The Oscars is a very popular award show in the United States, and the same goes for Canada. Bell Media reported that 13 million unique viewers watched some or all of the 2015 Oscars. The Ontario Curriculum encourages examining the impact and influence of mass media and popular culture by examining such texts as films, songs, video games, advertisements, television shows, and more.

Where to begin with film? Some starting points:

  • Educators should stress an importance on the steps they use to introduce film.

Baker’s own website offers A Teacher’s Guide to The Academy Awards which gives a set of preparation activities and questions for an Oscar related lesson.

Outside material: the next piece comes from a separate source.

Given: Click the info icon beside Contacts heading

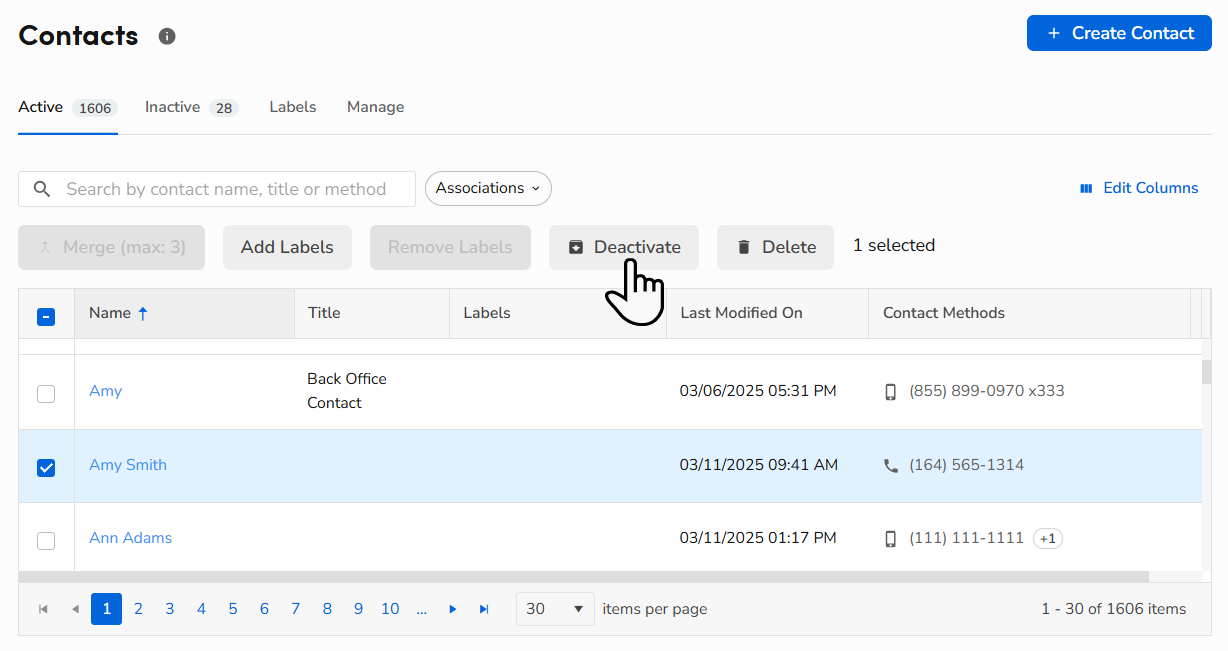Looking at the screenshot, I should pos(167,36).
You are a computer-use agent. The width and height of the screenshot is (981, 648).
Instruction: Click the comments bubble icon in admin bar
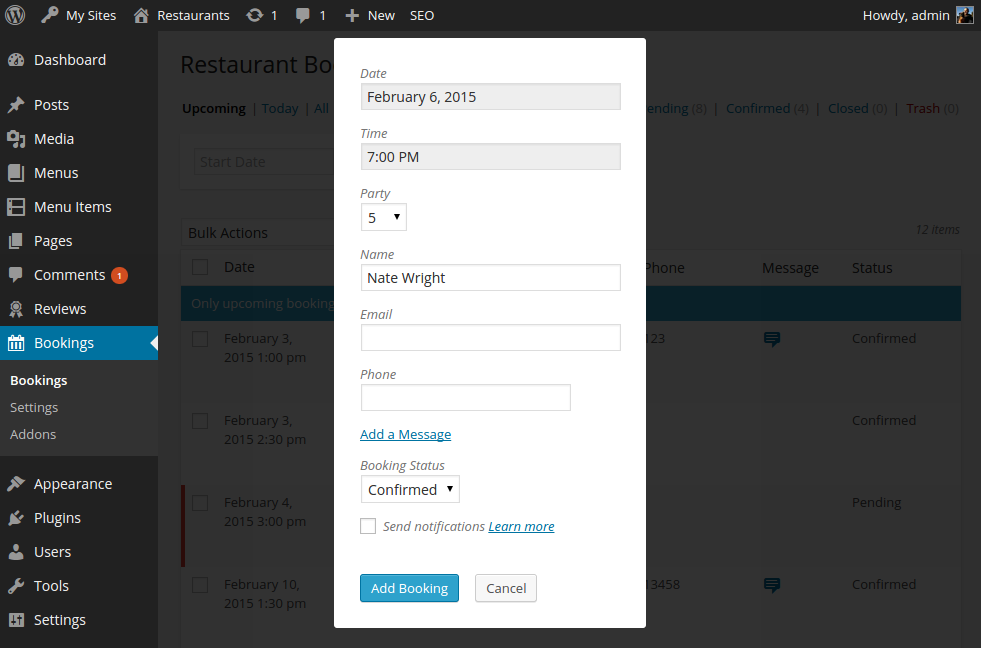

Here is a different sample from Baker’s guide to reading visual media for intermediate students. In the lesson, he exposes the students to film Wall-E for passive consumption first. Secondly, he gives them guiding questions to focus them on things to look for during the second viewing. After the second viewing, the students can share their observations.

  • Educators should also be aware of the multiples of ways we can analyze visual media.

The Academy Awards website also has a series of guides for middle and high school teachers to help facilitate lessons about films and motion pictures. These guides are great for studying film critically. Students can explore animation, lighting, sound, costume and make-up, and more. There are so many aspects of film to study, it is important for students to have clarity on what they are trying to identify and explore.

Baker also has an extensive resource catalog called “Language of Film” which curates resources, readings and recommendations on the many angles to analyze film such as editing, directing, costumes, production, scriptwriting, etc.

  • Is the end goal to simply analyze, or also to create?

After students have completed their analysis of film, it will be effective to introduce media creation as well. Let’s look at movie advertisements as a way to not only anaylze media, but also create it.


Almost every successful movie is boosted by it’s movie trailer. Movie trailers can also be critically examined media texts that can help achieve curriculum objectives.

Baker links Movie Trailers as Persuasive Texts, an article on his own website. This is a fantastic multi-link resource to check out. It includes an introduction to movie trailers, links to websites with movie trailers (including archives), links to NTCE resources on film trailers, and more!

After examining the elements of movie trailers and movie posters, teachers might be able to use certain media software such as Photoshop or Glogster to create their own posters. Students could also use apps such as iMovie or iMotion HD. (See this EduTopia post for app reviews.)


How can we use these resources effectively? Many of these great resources do not highlight their significance to the Ontario curriculum, but that is ok. The curriculum goals can easily be met by these resources. As an example, let’s take a look at the overall expectations for media literacy for Grade 7 in Ontario.


Ministry of Education, 2008. The Ontario Curriculum Grades 1-8 Language. Retrieved from https://www.edu.gov.on.ca/eng/curriculum/elementary/language18currb.pdf

More specific objectives include,

  • interpreting messages of media texts
  • identifying conventions and techniques used in a variety of media forms
  • producing media texts, such as a movie poster or scene from a film

All of the above resources can help educators achieve these specific objects, and many more as well.

Another Canadian resource educators can consults is A guide toeffective literacy instruction, grades 4-6, volume seven – Media Literacy. There are examples for lessons such as “Lesson 1: deconstructing movie ads” and “Lesson 8: designing a movie poster” that satisfy curriculum expectations and can be greatly enhanced by combining structures with our other resources.

Lastly, I will leave you with a link to Media Smarts – another Canadian website that has great lesson plan resource with Canadian context and social issues. This is a must-check-out resource for educators as they start to craft lesson ideas for media literacy and film!